Oceane at Elite Daily similarly noted, "Another painful part of BPD is the way I treat other people. I can go from appreciating people to completely devaluing them."
The Bottom Line
There's no getting around it: borderline personality disorder is sh*tty, both for the people who have it and the people who love and live with the people who have it. But it's not hopeless. Knowing all of this made me start to think of BPD more like alcoholism: there's a disease that makes you act in a certain way that hurts yourself and the people around you. There are tools you can use to improve your life and theirs, but it is on you to use them.
I don't know if my mother ended up using them.

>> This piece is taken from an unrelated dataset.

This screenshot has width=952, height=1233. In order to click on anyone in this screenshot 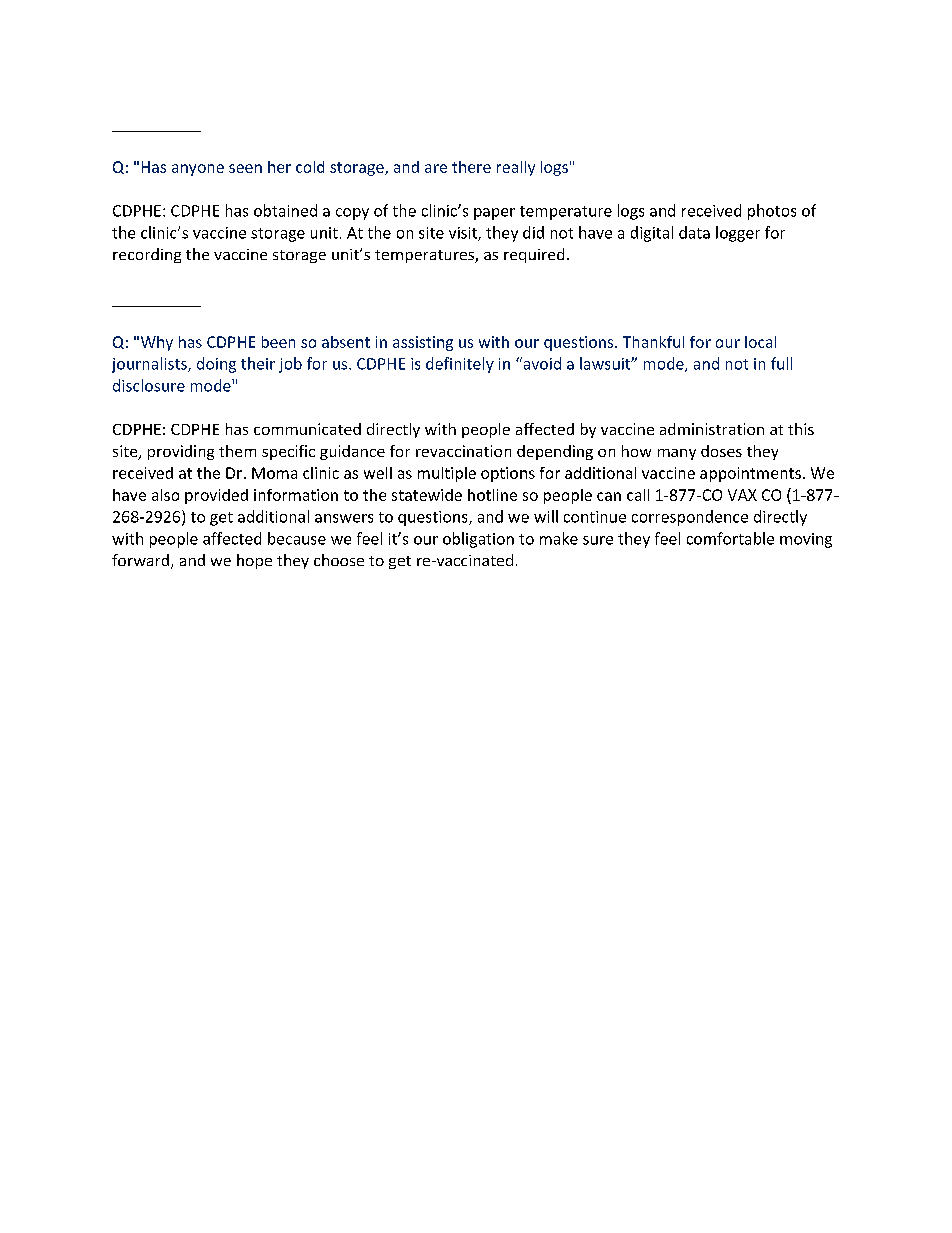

We had one doctor-mediated meeting, six months into her treatment, that felt as full of cruel, black-and-white thinking as anything I experienced in my childhood. I left thinking, "Either this doctor is a quack, or my mother, in addition to suffering from BPD, is just an asshole."
And that's the thing: BPD doesn't make you a villain. People suffering from BPD may sometimes act in negative ways that are out of their control, but ultimately, they can make a choice to create a better life for themselves and their loved ones. It may be much harder for them to make that choice than it is for many of us — but the choice to get help and try to have a better life is still one that can be made.